Okay, I put 1/2stick (60g) good unsalted butter, 150g cold water, and 50g white wine in a heavy ziploc bag with a pinch of salt. I processed it in a water bath at 175F/80C for 2 hours. The idea was to extract the butter flavor into the water, and I've read that a little alcohol helps with this process.
The result smelled fabulous: pure butter.
The taste was hideous: acid, bitter, just deeply unpleasant, something you'd naturally spit out.
Lol I was expecting a discussion about wine in cooking. I was going to say "I don't drink wine, it's all sour grapes to me. I just cook with it, and I choose whichever bottle looks the most interesting (although I do know which types go with which foods etc)".
Probably too high temp to be enzyme activity, so that leaves a chemical reaction. Maybe that was a high enough time/temperature to cause something to happen between the milk solids and the wine?

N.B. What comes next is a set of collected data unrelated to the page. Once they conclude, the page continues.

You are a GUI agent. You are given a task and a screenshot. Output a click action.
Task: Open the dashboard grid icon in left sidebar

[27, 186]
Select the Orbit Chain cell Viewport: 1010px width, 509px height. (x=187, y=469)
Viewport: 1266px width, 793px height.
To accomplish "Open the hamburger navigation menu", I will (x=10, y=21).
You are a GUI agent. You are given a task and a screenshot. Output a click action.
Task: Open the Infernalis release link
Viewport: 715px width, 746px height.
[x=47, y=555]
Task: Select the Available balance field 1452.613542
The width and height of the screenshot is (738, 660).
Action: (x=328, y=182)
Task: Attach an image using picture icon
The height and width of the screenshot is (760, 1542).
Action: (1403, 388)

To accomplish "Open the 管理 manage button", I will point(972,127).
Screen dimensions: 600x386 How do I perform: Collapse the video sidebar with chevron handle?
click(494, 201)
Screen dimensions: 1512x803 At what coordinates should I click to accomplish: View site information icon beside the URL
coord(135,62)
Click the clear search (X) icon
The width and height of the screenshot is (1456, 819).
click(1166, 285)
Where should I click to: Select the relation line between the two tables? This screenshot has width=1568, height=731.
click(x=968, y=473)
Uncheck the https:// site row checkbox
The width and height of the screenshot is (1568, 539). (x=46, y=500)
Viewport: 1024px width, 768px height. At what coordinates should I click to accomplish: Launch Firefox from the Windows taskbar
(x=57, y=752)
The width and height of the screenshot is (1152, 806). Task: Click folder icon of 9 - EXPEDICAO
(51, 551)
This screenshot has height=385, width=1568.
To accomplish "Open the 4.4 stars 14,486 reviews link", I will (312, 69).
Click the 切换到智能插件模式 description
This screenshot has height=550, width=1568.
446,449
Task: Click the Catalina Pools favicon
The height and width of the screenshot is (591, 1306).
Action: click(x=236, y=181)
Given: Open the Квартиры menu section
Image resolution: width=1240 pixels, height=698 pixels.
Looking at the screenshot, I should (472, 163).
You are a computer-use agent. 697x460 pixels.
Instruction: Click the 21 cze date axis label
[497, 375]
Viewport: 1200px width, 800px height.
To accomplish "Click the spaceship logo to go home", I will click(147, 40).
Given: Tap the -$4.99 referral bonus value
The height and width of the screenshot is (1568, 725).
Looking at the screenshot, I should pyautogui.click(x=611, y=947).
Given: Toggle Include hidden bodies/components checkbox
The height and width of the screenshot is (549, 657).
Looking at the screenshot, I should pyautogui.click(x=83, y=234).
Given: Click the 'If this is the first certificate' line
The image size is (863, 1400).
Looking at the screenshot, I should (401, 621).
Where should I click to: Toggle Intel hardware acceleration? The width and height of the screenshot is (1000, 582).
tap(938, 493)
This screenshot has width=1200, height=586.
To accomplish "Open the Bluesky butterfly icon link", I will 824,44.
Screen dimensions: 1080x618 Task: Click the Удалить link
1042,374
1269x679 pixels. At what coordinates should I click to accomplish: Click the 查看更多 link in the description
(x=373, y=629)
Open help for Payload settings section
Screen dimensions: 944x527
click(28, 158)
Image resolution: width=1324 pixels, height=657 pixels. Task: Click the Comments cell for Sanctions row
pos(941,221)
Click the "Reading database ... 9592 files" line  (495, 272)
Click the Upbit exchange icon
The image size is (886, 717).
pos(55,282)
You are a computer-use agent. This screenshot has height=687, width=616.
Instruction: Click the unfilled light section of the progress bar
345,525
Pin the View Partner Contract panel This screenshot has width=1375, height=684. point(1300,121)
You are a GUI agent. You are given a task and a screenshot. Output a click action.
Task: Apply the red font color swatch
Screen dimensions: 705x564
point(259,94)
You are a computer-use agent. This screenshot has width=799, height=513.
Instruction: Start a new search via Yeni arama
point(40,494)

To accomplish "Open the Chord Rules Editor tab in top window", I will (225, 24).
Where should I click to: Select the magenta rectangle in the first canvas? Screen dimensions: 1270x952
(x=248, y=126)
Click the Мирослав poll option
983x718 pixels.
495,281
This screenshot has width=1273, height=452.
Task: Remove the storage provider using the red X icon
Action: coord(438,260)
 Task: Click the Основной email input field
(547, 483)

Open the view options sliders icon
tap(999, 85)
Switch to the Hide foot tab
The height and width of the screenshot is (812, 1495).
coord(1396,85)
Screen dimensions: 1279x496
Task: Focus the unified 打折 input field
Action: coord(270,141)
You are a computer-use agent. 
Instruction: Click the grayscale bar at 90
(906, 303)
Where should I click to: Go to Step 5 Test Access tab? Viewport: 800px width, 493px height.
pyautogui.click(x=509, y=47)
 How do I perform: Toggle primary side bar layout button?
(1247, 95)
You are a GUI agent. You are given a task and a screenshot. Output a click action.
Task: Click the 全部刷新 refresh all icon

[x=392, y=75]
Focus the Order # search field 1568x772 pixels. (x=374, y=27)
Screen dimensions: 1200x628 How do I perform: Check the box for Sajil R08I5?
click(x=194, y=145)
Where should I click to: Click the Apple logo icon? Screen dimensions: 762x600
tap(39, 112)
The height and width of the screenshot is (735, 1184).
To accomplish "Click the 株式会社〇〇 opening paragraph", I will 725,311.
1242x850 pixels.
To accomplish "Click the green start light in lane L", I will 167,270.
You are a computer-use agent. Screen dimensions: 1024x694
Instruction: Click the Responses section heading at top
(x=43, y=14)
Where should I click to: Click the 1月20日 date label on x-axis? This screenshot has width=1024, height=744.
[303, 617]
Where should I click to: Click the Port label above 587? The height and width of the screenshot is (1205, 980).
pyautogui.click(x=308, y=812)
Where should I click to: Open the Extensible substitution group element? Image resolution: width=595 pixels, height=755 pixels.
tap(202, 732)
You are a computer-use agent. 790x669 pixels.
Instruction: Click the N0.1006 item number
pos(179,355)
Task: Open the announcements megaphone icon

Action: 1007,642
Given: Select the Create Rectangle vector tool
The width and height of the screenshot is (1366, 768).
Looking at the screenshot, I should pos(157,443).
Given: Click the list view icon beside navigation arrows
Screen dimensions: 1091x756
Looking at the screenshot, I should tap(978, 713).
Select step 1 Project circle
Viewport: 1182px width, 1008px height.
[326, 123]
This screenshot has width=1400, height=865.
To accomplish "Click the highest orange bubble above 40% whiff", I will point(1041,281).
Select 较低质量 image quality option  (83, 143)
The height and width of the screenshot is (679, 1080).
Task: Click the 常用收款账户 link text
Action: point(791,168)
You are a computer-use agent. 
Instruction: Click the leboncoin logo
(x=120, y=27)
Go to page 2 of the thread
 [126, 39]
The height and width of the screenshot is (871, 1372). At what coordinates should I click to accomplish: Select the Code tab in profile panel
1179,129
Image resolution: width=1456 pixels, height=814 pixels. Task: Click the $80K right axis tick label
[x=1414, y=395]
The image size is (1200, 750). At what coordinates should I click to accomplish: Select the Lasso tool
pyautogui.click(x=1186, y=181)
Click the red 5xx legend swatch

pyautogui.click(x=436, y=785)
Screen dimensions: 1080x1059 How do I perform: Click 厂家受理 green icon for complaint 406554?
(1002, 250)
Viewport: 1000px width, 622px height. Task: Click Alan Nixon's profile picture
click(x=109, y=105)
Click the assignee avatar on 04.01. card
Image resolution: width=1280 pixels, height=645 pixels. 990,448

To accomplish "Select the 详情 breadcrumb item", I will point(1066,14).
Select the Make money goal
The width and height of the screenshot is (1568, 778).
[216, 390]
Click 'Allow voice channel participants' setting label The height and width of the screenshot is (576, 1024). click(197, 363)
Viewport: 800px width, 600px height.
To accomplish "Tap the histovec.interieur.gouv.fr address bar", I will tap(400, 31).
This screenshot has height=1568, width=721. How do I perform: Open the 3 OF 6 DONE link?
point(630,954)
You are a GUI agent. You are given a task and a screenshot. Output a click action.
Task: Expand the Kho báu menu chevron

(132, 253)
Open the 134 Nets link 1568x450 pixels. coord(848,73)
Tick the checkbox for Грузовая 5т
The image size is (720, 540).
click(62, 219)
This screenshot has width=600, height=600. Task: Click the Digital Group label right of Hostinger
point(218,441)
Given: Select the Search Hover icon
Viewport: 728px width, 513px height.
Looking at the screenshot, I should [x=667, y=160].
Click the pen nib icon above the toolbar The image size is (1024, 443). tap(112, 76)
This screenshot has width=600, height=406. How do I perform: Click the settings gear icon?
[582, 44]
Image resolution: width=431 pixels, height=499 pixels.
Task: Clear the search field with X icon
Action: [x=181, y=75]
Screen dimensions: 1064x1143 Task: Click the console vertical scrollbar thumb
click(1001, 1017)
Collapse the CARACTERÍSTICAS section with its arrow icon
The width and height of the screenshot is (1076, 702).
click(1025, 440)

The aim is irrelevant here, but because folks have asked:
I wanted to extract the intense buttery flavor of good cultured butter into water. This is because spherification, à la Ferran Adrià et al., does not work well with a high-fat mixture. And my idea was to have a beautiful sphere of flavored butter, but I don't care about the fat content.
I've found other methods since, but....
I had read that flavor extraction works best in the presence of some alcohol. Because the ultimate flavor sought commonly includes white wine, I used white wine for the experiment.
After other tests, I conclude that cheap white wine, butter, and long sous vide processing do not mix. I suspect a reaction between milk solids and tannin.